The calculator program is invoked with no arguments, and it starts out with an empty stack. It takes its input from the standard input stream and writes its output to the standard output stream. Here are the commands your calculator must respond to and what you must do for each. Each command is separated from the next one by one or more whitespace characters (including possibly newlines).
Input | Action |
---|---|
<some number> |
a number can be in any of the following forms: • one or more digits [0 – 9] (i.e. 2, 42, 900) • one or more digits followed by a decimal point (i.e. 2., 42., 900.) • zero or more digits, followed by a decimal point, followed by one or more digits (i.e. 3.5, 2.333333, .5) Notice that all these are non-negative values. Push the value on the stack. The following are examples of things that are not valid numbers for user input: -2, -0, 1,234. Only non-negative numbers are entered (to simplify your project). |
+ |
pop the top two numbers off the stack, add them together, and push the result onto the top of the stack. This requires a stack with at least two operands. Note: You should avoid making multiple calls to Stack member functions within one statement, since the order in which operands are evaluated is undefined in C++. For example, in the expression expr1 + expr2 it is possible for expr2 to be evaluated before expr1 . This can result in undefined behavior when expr1 and expr2 have side effects. |
- |
pop the top two numbers off the stack, subtract the first number popped from the second, and push the result onto the top of the stack. This requires a stack with at least two operands. |
* |
pop the top two numbers off the stack, multiply them together, and push the result onto the top of the stack. This requires a stack with at least two operands. |
/ |
pop the top two numbers off the stack, divide the second value popped by the first number, and push the result onto the top of the stack. This requires a stack with at least two operands. Note: Your calculator must check for division by zero. If the user attempts to divide by zero, do the following before continuing the program as normal: • Put the two popped elements back on the stack in their original order • Print an error message using exactly the following line of code: cout << "Error: Division by zero" << endl; |
d |
duplicate: pop the top item off the stack and push two copies of the number onto the top of the stack. This requires a stack with at least one operand. |
r |
reverse: pop the top two items off the stack, push the first popped item onto the top of the stack and then the push the second item onto the top of the stack (this just reverses the order of the top two items on the stack). This requires a stack with at least two operands. |
p |
print: print the top item on the stack to standard output, followed by a newline. This requires a stack with at least one operand and leaves the stack unchanged. |
c |
clear: pop all items from the stack. This input is always valid. |
a |
print-all: print all items on the stack in one line, from top-most to bottom-most, each value followed by a single space. The end of the output must be followed by exactly one newline. This input is always valid and leaves the stack unchanged. For an empty stack, for example, only the newline will be printed. For a stack with two elements, say with stack contents being [47, 42] (top value shown first), the following will be printed: 47 42 <NEWLINE> (Where <NEWLINE> corresponds to the newline character produced by endl or "\n" ). |
n |
negate: negate the top item on the stack. This requires a stack with at least one operand. |
q |
quit: exit the calculator with a 0 exit value. This input is always valid. End-of-file (e.g., typing control-D on Linux) must also cause the calculator to exit with status 0. Note: do not call exit(0) , because it will cause memory leaks! |
Each command is separated by whitespace.
For simplicity, you can assume that you are given valid input in our tests. No error checking on inputs to the calculator is required.

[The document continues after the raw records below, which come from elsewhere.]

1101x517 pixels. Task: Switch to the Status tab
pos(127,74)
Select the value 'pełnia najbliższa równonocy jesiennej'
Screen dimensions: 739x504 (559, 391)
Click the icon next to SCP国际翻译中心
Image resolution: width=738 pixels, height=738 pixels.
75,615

Implement your calculator in a file called calc.cpp
.
To compile your calculator, you can use:
$ make calc.exe
To run your calculator interactively, you can use:
$ ./calc.exe
And then start typing the commands.
Negative zero
The C++ double
format distinguishes between positive and negative zero. The following example illustrates negative zero:
$ ./calc.exe
1 n 0 * p
-0
Your program should not do anything special for negative zero.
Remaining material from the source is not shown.